Montag, 9. Dezember 2013

Pfefferkuchehaus



Ein Pfefferkuchenhaus muss in der Adventszeit sein.
Vor allem hatten *wir* als Kinder nie eines.
Bei meinen Basen stand stets ein Häuschen, sogar mit Beleuchtung - dann und wann durfte man sich etwas abbrechen.

Jetzt bin ich groß und die Kinder sind noch nicht zu groß - also wird jedes Jahr ein Häuschen gebaut.
Das Rezept ist so einfach, wie es alt ist - die "Kopie" wurde irgendwann in den 80ern von einer Matritze gezogen.

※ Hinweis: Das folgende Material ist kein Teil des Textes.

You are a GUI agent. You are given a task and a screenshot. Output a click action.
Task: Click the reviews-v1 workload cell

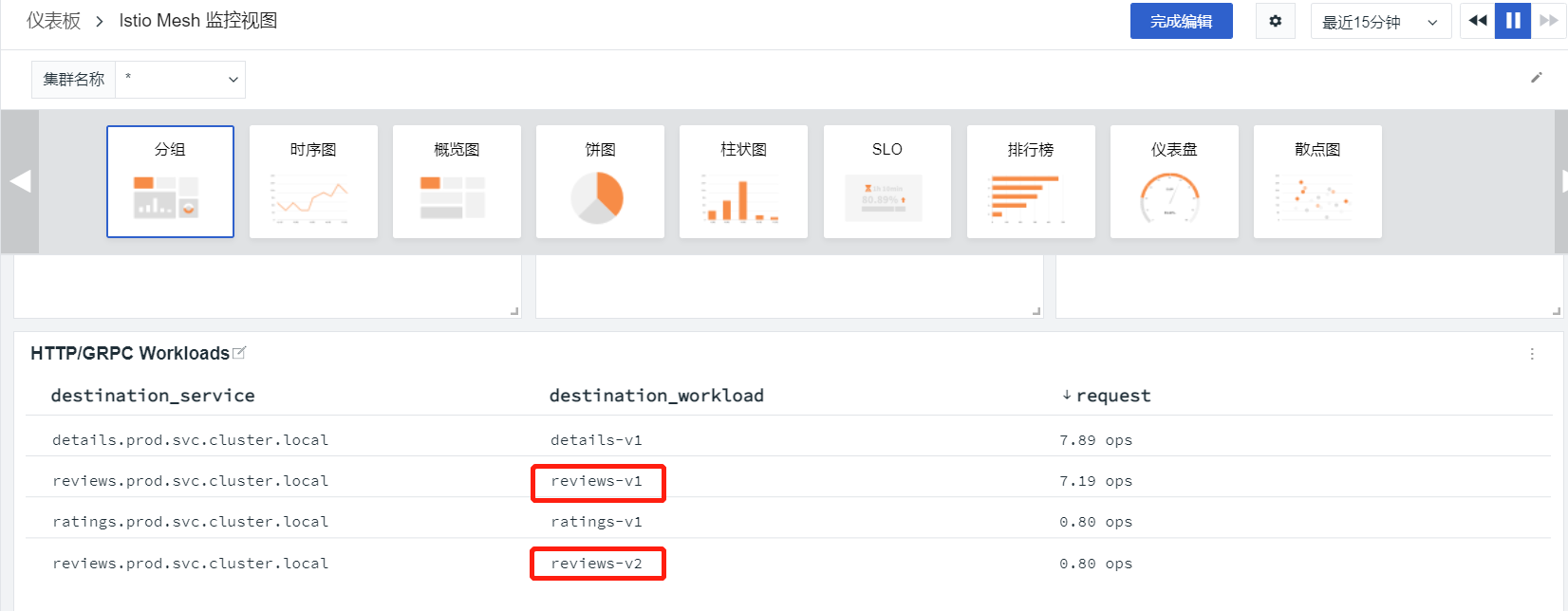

Wer das nicht kennt: Matritzen waren so etwas wie Kohlepapier, nur etwas stärker und von der Matritze konnten viele Abzüge auf Papier gemacht werden.
Gibt es schon lange nicht mehr.
Doch mein Rezept gibt es noch. :-)

Es wird also dieser Teig mit der Hand geknetet und dann frei geformt.
Die Zutaten sind lediglich Mehl, Sirup, Zucker und Hirschhornsalz (in etwas Wasser gelöst).
Für ein Häuschen, dass vier Wochen rumsteht, einstaubt, vertrocknet und anschließend im Kompost landet, mische ich nicht noch für 15 EUR Gewürze ein.
Abmessung und Passform liegen eindeutig am Können des Bäckers.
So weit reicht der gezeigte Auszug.